Foi com muito prazer que recebi o convite de Sua Excelência o Presidente da Assembleia Nacional para presidir à abertura deste importante Fórum na Casa da Democracia cabo-verdiana.

Queria, em primeiro lugar, saudar, efusivamente, os ilustres participantes, especialmente os que vieram de diferentes países, para, na nossa capital, se dedicarem a uma importante jornada de reflexão e de construção de ferramentas que lhes permitam enfrentar, da melhor forma possível, desafios ingentes que angustiam os nossos povos, para os quais, juntos, seguramente, encontraremos as melhores soluções, como o deixa antever o sugestivo lema – “Promovendo a renovação e inclusão democrática, salvaguardando os direitos humanos e protegendo os oceanos”.

Ilustres convidados,
Minhas Senhoras e meus Senhores,

A minha participação neste importante evento, muito mais do que cumprir um ritual protocolar, pretende ter o significado da ampliação do grito, muitas vezes inquietantemente silencioso, que deve ecoar por todo o planeta.

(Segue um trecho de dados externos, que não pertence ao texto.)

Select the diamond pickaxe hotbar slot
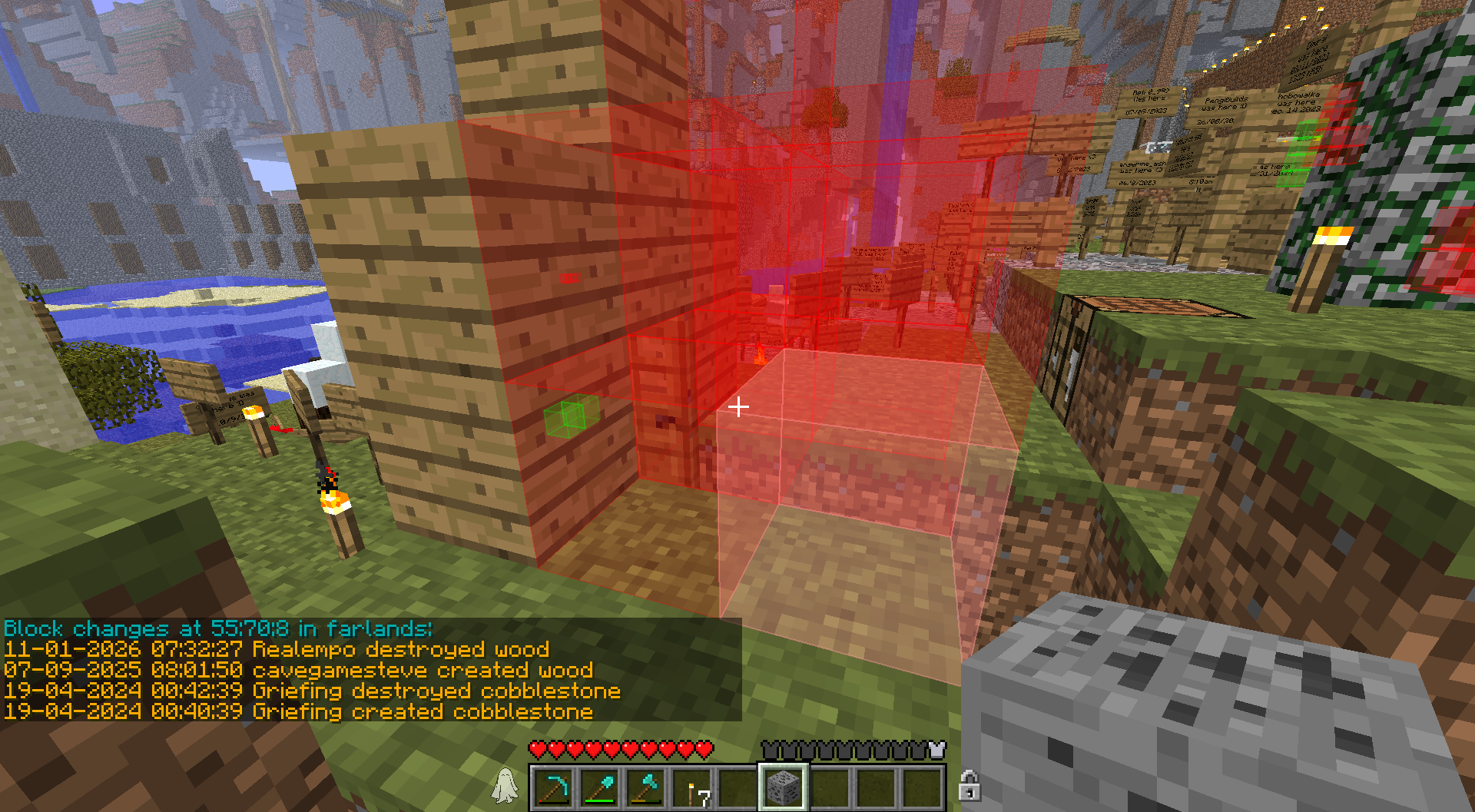 553,787
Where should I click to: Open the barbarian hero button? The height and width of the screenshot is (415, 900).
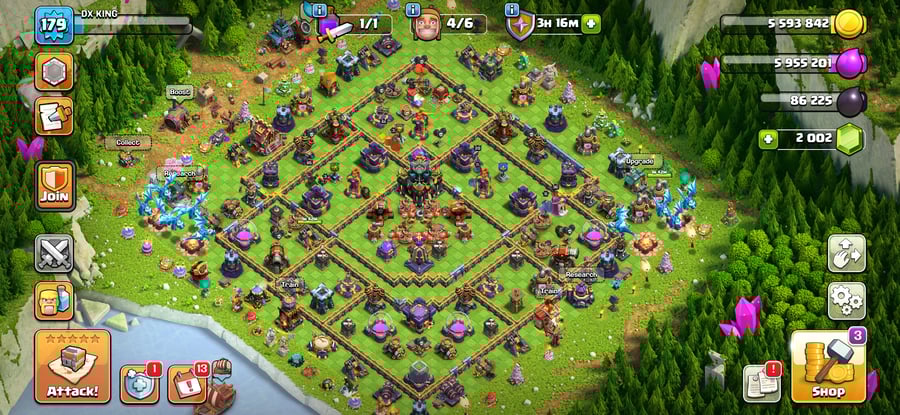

A crise, que não tem de ser necessariamente negativa, é global, não apenas no sentido em que abarca a totalidade do globo, mas porque o afecta em diversas dimensões: Física e ambiental- que coloca em risco a sobrevivência das pessoas e outros seres vivos; Demográfica – a partir dos desequilíbrios resultantes da tensão entre a população e meios de subsistência, e dos que decorrem de grandes movimentos migratórios; Política – com a redefinição do papel dos Estados e as interrogações sobre a sua organização, os conflitos armados, a existência de muitos Estados incapazes de assumirem os papéis que, tradicionalmente, lhes são atribuídos, a marginalização de importantes contingentes humanos por razões económicas culturais ou religiosas; Ética – valores que vinham sendo considerados essenciais para a convivência entre as pessoas, conquistas civilizacionais são postos em causa e muitas vezes seus contrários defendidos e até erigidos em políticas de Estado.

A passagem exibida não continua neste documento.